_YOUR INSTRUCTIONS_:
For this exercise, the lines from the one with "Where should I" through the end of the material below must be output exactly, without pictures.

++++++++

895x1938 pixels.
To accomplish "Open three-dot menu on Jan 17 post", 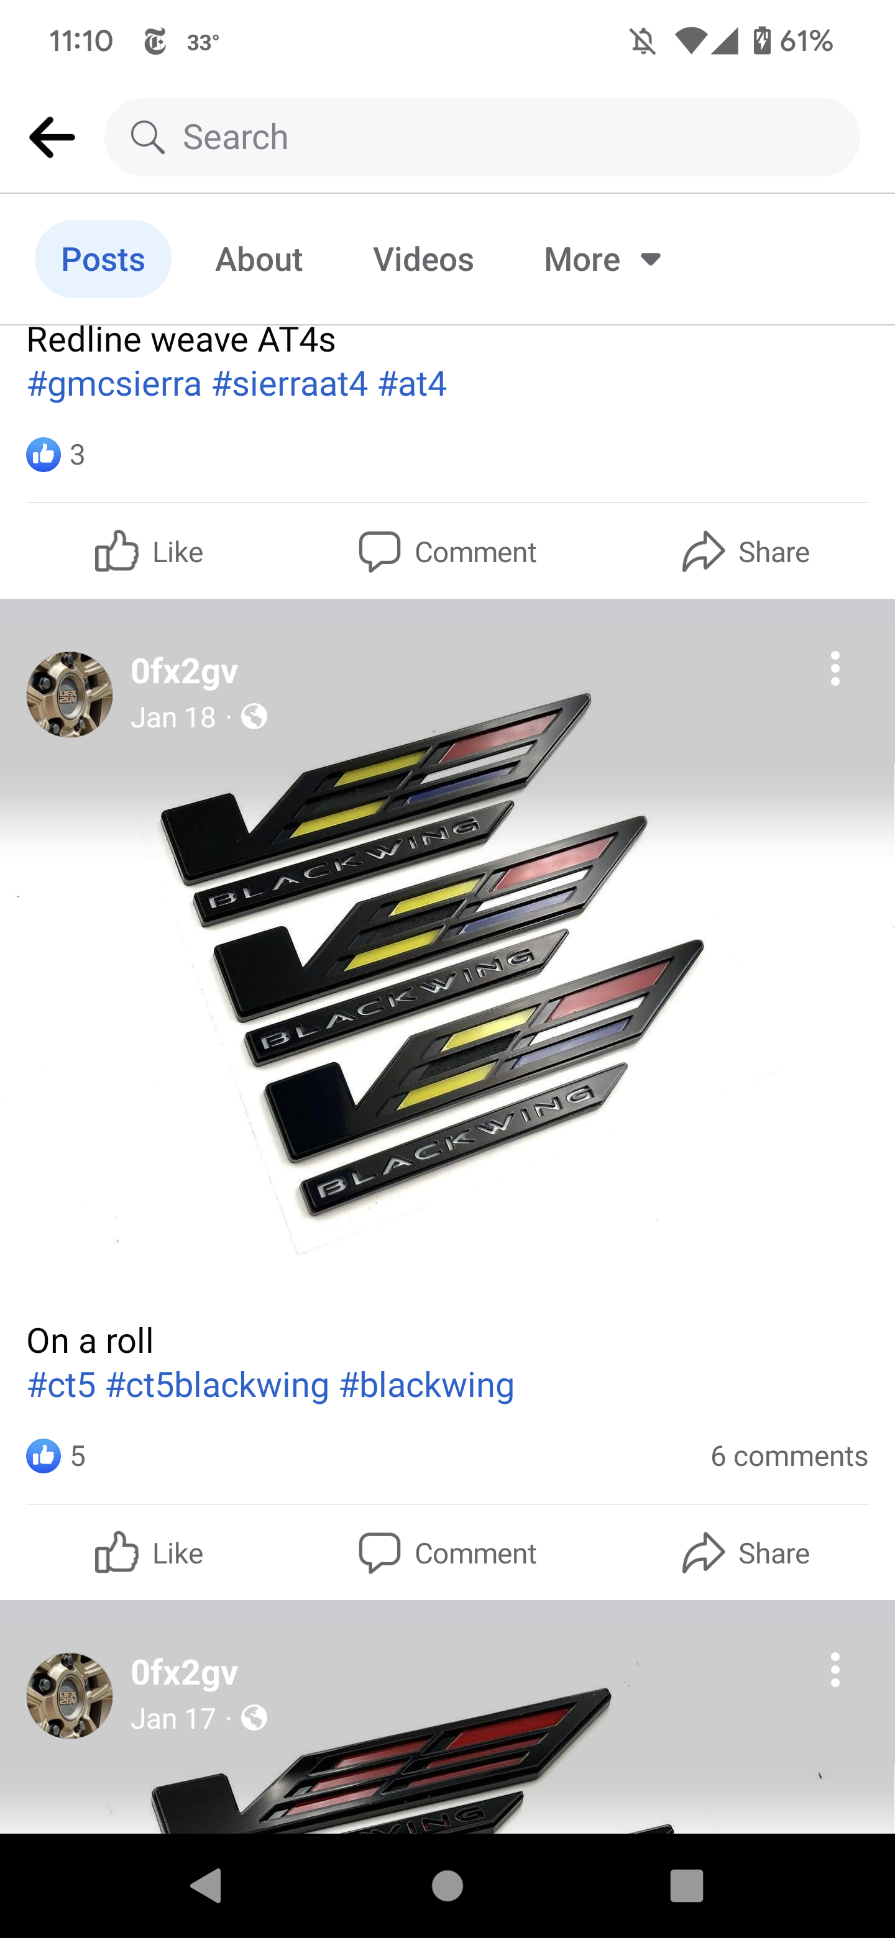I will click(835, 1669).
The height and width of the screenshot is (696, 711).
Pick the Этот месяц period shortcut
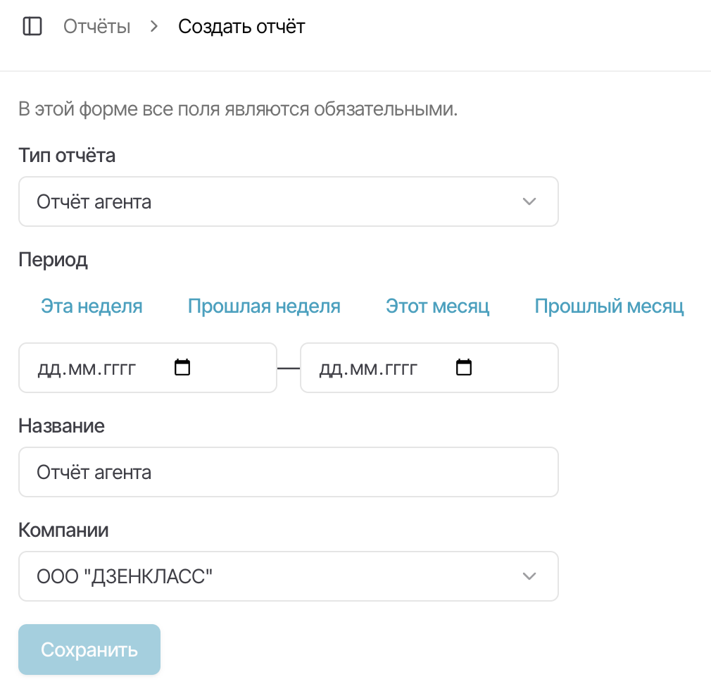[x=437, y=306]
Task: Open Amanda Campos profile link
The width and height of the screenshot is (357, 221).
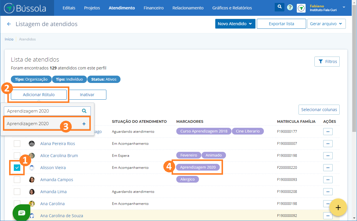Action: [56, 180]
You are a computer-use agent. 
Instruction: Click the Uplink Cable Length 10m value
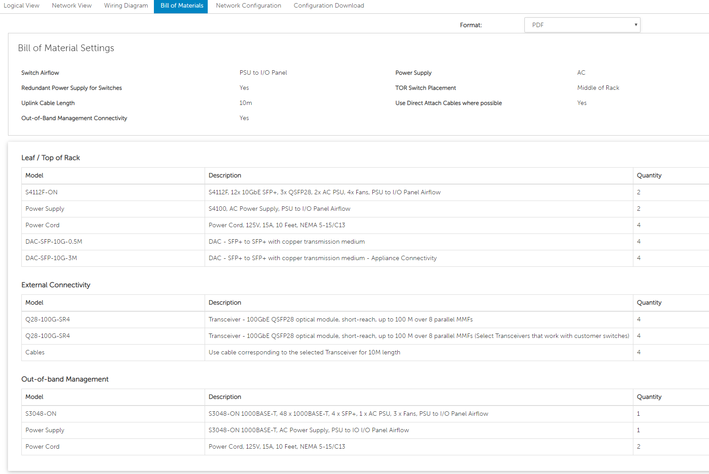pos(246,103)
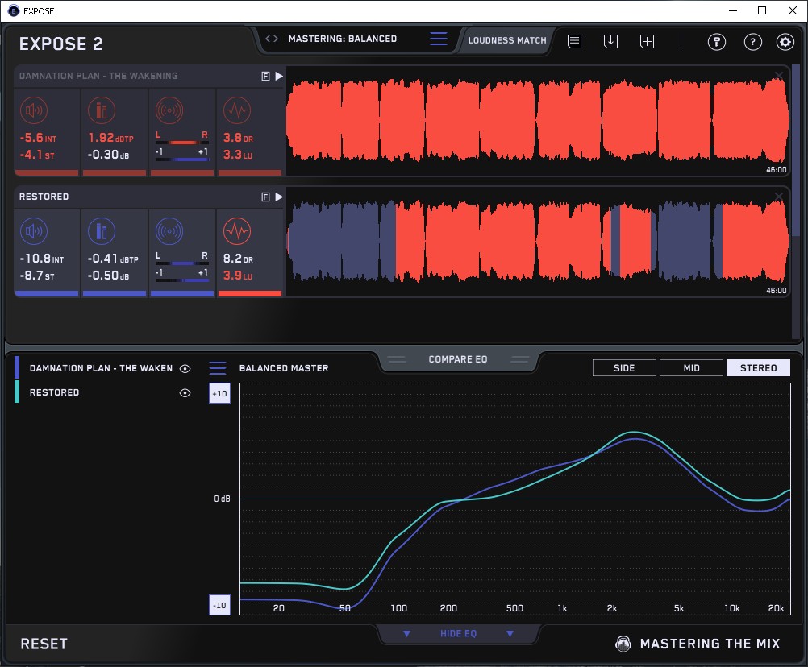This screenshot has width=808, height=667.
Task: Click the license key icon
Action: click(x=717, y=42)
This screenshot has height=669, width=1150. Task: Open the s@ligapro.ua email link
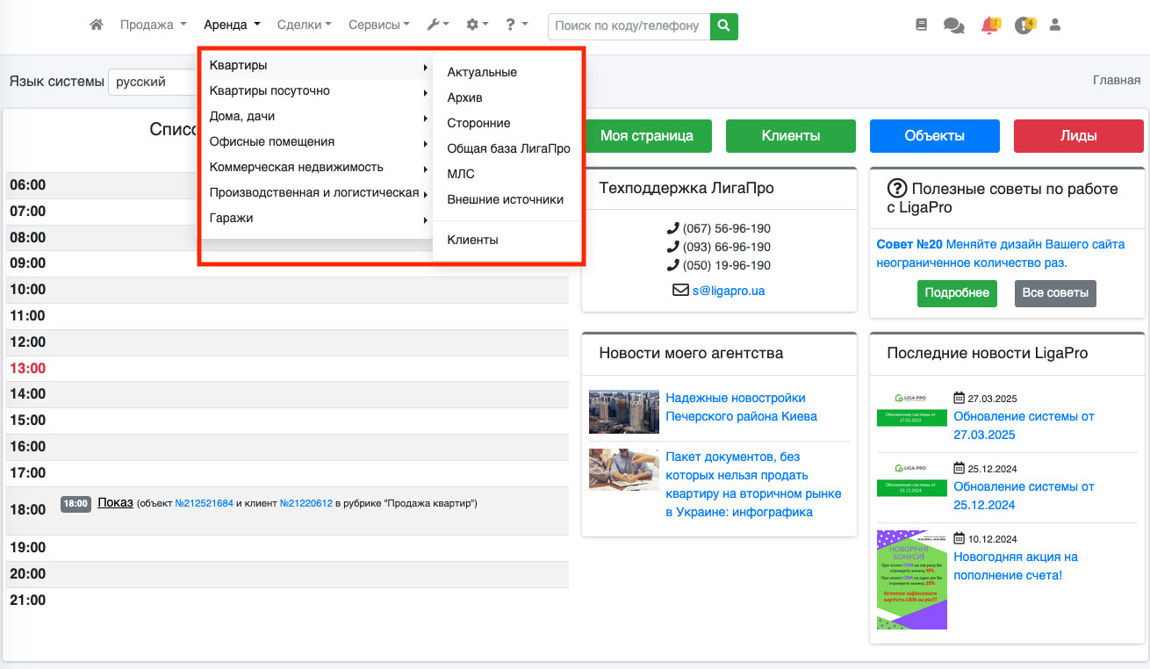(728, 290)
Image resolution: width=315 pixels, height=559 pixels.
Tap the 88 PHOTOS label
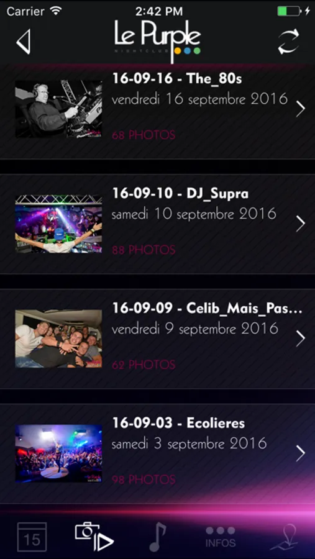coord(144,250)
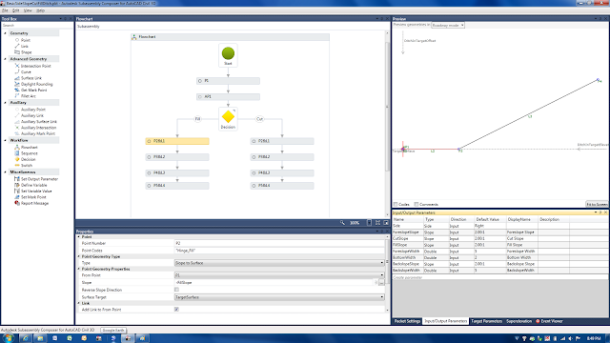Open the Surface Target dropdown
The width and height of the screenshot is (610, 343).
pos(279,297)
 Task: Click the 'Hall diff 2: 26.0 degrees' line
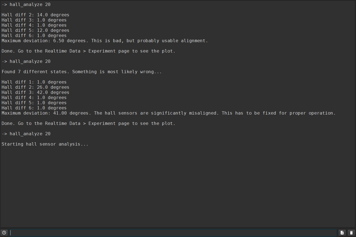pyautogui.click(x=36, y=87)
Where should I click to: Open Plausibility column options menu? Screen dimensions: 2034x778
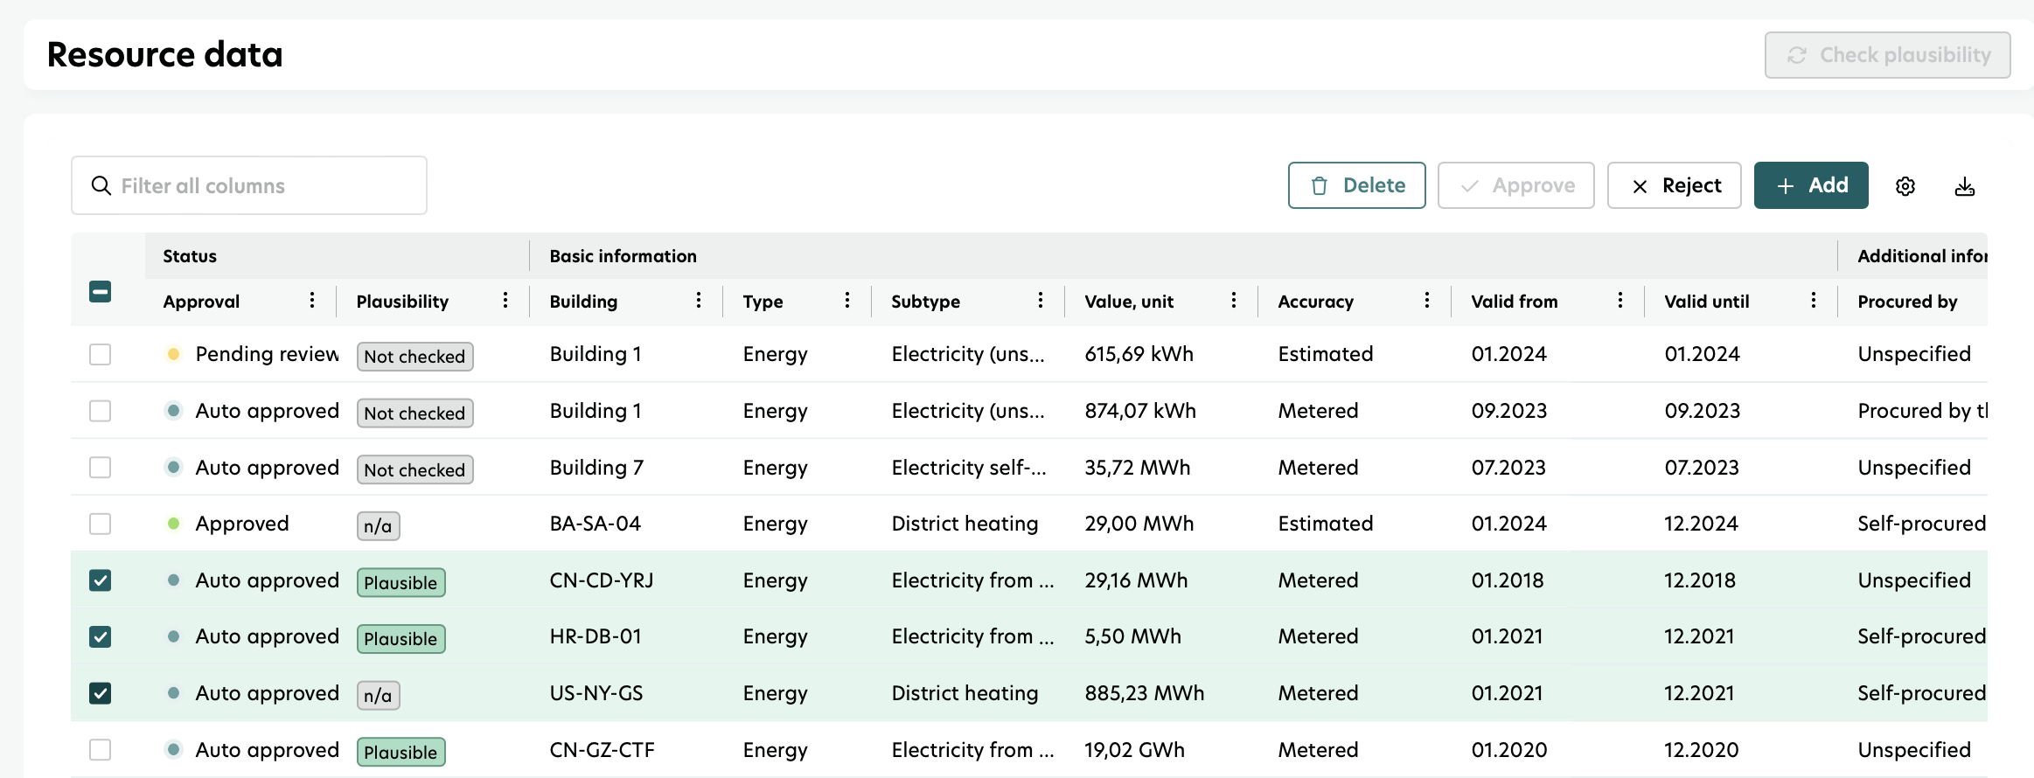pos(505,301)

++++++++

_WRITTEN SOLUTION_:
Where should I click to: Open Plausibility column options menu? Screen dimensions: 2034x778
pos(505,301)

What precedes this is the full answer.